Non-market investments

Sometimes, loss aversion tempts people to move their money into assets that don’t “mark-to-market.” In other words, things where any change in value doesn’t show up on a bank statement, and therefore, you don’t have to think about money you may have lost.

Some of these can be good investments in the right circumstances, such as buying a rental property. However, this is closer to owning a small business than investing in markets. Between dealing with renters, paying for upkeep, etc., owning an investment property is a lot of work, and part of the return you get on such an investment reflects just how much work it is.

Facet sometimes recommends other non-market investments, including certificates of deposit or annuities. Both of these can help relieve the feeling of loss aversion since they usually offer some kind of guaranteed rate of return. However, in both cases, there are generally better options for short-term investing or retirement planning.

Other ideas are bad for almost everyone but can be psychologically appealing due to loss aversion. The recent fad of infinite banking is one good example of this.

If you are thinking about making any of these investments, it is a good idea to talk this through with your CFP® Professional. Ask yourself if this investment is really right for you, or are you just trying to avoid the pain of seeing paper losses in your portfolio?

What is the right way to get downside protection?

This isn’t to say you should ignore downside protection within your portfolio. However, there’s a right way to do it. One that allows you to grow your assets toward your goals. After all, while we know it is stressful to see your portfolio value decline, it will ultimately be more stressful not to realize your financial goals because your assets did not grow as they should have.
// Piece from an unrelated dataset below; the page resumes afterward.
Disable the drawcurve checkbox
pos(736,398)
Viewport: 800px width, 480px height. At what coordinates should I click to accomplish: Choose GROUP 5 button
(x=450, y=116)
The easiest thing you can do to improve downside protection is to diversify your assets. Spreading out your risks is the one proven way to improve both risk and reward within a portfolio. This is especially true if you own individual stocks. The whole market isn’t going to zero, but one particular stock might.

The second easiest thing to do is to have an emergency fund. This account is invested in extremely safe assets and can be easily accessed (liquid) if something unexpected occurs. Such a fund allows you to avoid tapping your long-term investments just because a short-term emergency crops up.

Next, make sure your portfolio’s allocation fits your investment horizon. Someone investing for retirement with a timeline of 20 years doesn’t really need protection from occasional market dips. In contrast, someone currently in retirement needs to be much more sensitive. Facet has specific recommendations for investors in both situations, matching the right balance of protection and asset growth.

By specifically defining the various purposes for your money, you can more easily separate how you might feel about a market drop from its actual financial consequences. This is how one builds resiliency into your assets. 

We can’t control what the market does in the short term, and as we’ve shown above, using gimmicks to provide a veneer of downside protection is ultimately significantly expensive. Focusing on a solid plan that builds in this resiliency is the best way to ensure that market volatility doesn’t keep you from achieving your financial objectives.